The most powerful things in life begin small. And, to borrow a phrase from one of my favorite Christmas movies, “Seeing is believing, but sometimes the most real things in the world are the things we can’t see” (Polar Express). These days, we’re all growing so weary of divisive and dividing actions and behaviors, when someone in a powerful, high-profile and influential position says or does something that sets off a chain reaction which causes so much harm as it ignites passions of resentment and exclusion toward others. Such always incorporates overreaction to the situation, but it seems society is on a hair-trigger with so many different issues, ready to go off with offended invective which then causes a reaction of more of the same, only now more wide-spread and directed, much like a nuclear chain-reaction. Lives and reputations are hurt and marred, and the social conscience becomes further mired in negative disposition and presumptive attitude. Without coaxing, cynicism and distrust seem to just happen on their own, much like a field lying fallow naturally sprouts worthless weeds. Yet there is plenty to show for the fact that that same dynamic which spreads a harmful wildfire can also be put to work to renew a community as well. It doesn’t happen naturally like a wildfire from a hot, Santa-Ana wind, but with personal and joint resolve, good clearly demonstrates that put to field, it overcomes the bad, every time. It takes effort and time, and there are costs and sacrifices along the way and persistence is the watch-word in it all (with resolve and courage, endurance and great compassion), but staying the course, it never loses. Write Nelson Mandela, William Wilber-force, Florence Nightingale, Harriett Beecher Stowe, Anthony Cooper (labor reform and sanitariums) and Henri Dunant (Red Cross) to name a few. We forget that, as Gandalf said to Frodo in Lord of the Rings as Frodo grieved his task… “All we have to decide is what to do with the time that is given to us. There are other forces at work in this world Frodo, besides the will of evil. Bilbo was meant to find the Ring. In which case, you were also meant to have it. And that is an encouraging thought.” Is there a ring out there looking for you?
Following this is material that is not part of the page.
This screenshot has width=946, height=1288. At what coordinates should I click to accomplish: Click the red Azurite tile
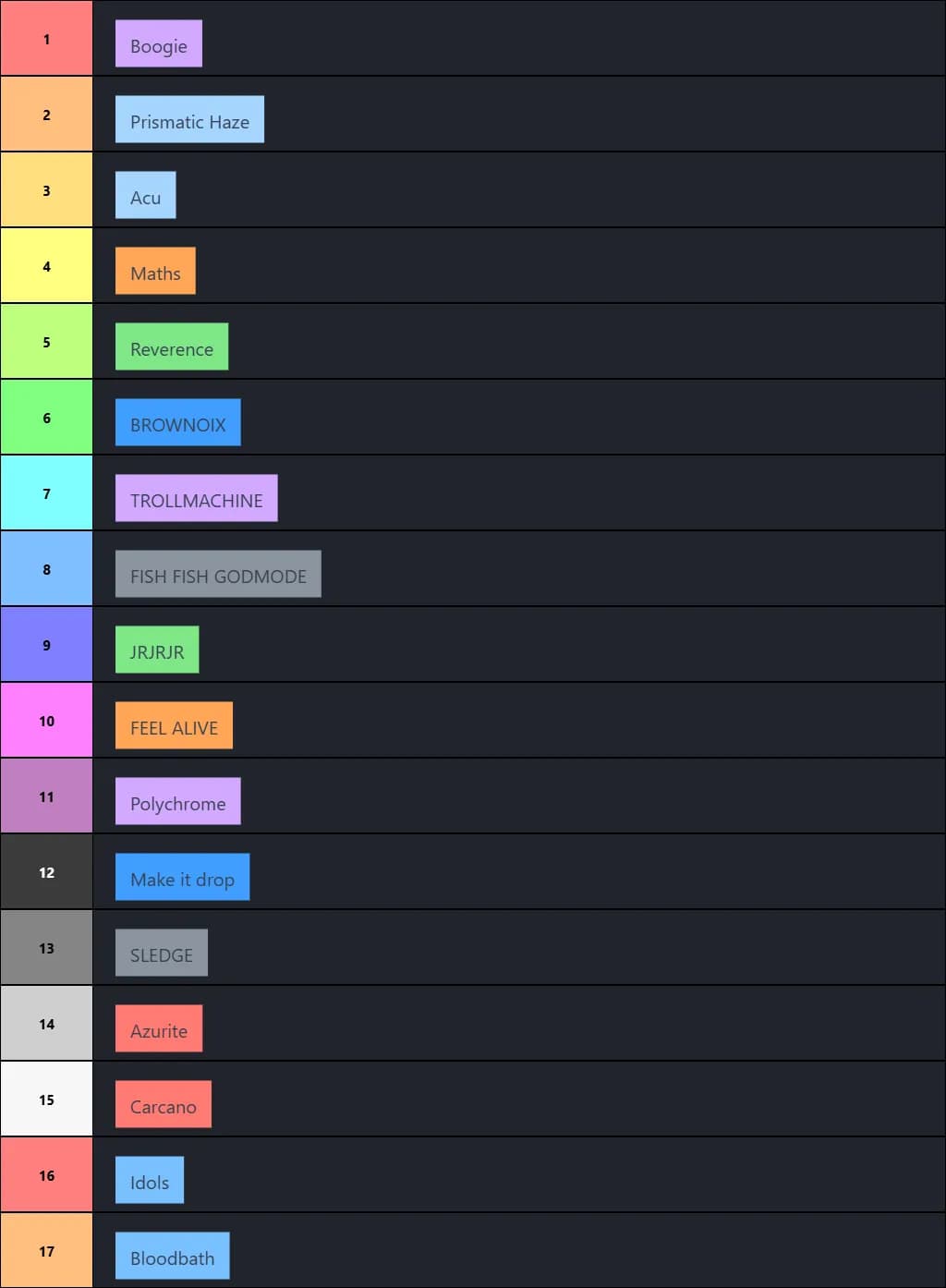pyautogui.click(x=158, y=1027)
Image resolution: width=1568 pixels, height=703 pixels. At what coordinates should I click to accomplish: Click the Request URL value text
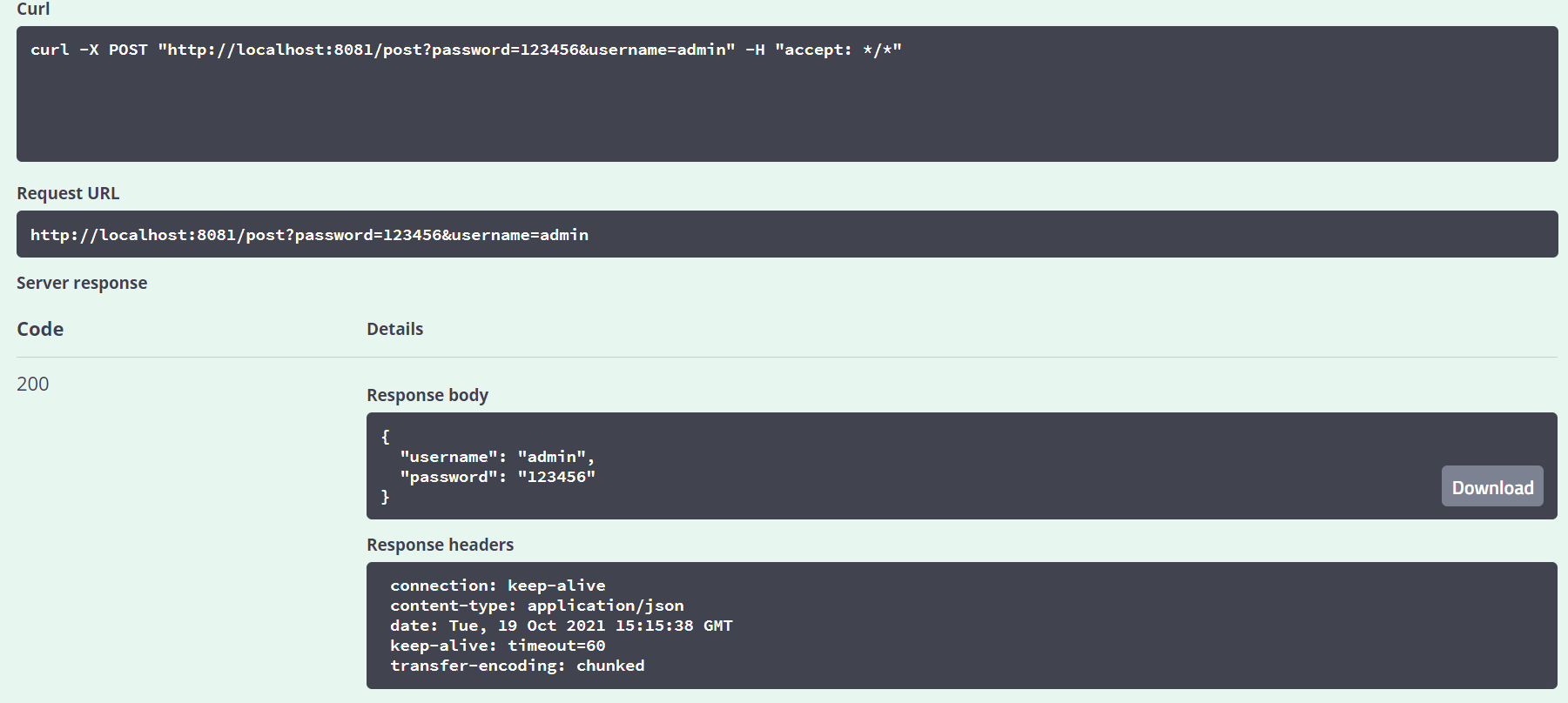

David Brooks, who writes for the New York Times, in his February 24th column “A Better Way To Live” posits that there is, in the US, a growing cultural dysfunction of social isolation resulting in increasing fragmentation. We’re allowing that which separates us to move us further and further apart. Younger people are becoming more disillusioned and disconnected from the groups and communities that both speak and breathe worth and value into their lives, and identification with common values that unite us and make us resilient are fading into crafted ideologies that force confrontation. Yet they do share a common thread… a “lack of healthy connection to each other, our inability to see the full dignity of each other, and a resulting culture of fear, distrust, tribalism and strife.” Over 2,400 died at Pearl Harbor, and nearly 3,000 on 9/11, and there was instant unity as we fought back together. Yet 47,000 commit suicide and 72,000 die from drug addiction each year in the US. Brooks surmises “When the basic norms of decency, civility and democracy are under threat, isn’t that a silent Pearl Harbor? Aren’t we all called (in times) like these to do something extra?” David has begun an organization called Weave: The Social Fabric Project, set up to encourage the building of community, re-weaving the frayed threads of our social fabric, counteracting against the self-interest, self-expression, self-centered hyper individualism that excesses on personal freedom. At some point we all have to cede personal space for community easements. We just cannot expect to have it all our own way.

Being more of a relationalist than an individualist is something we should all take to heart, or as Brooks puts it, practicing “radical mutuality.” Reaching out to excluded aspects of our society, whether it’s fractured teens or the homeless or the elderly or disabled, or just a group of people who aren’t like me, delivers a promise ring that communicates they’re worthy of consideration. When we do so, something happens inside of us as well that actually enlarges our spirit in ways we don’t expect. We begin to see more of how similar we are than different, Clint Eastwood’s film “Grand Torino” a good example of this. Nothing raises our level of self-esteem and sense of worth more than infusing that into another. Transformation takes place on both sides and community is renewed. Nuclear Fission splits atoms for massive destruction. Fusion combines them producing massive energy. And it’s fusion that fuels our sun for every new day.

“Let your light shine before men in such a way that they may see your good works, and glorify your Father Who is in heaven.” (V.16)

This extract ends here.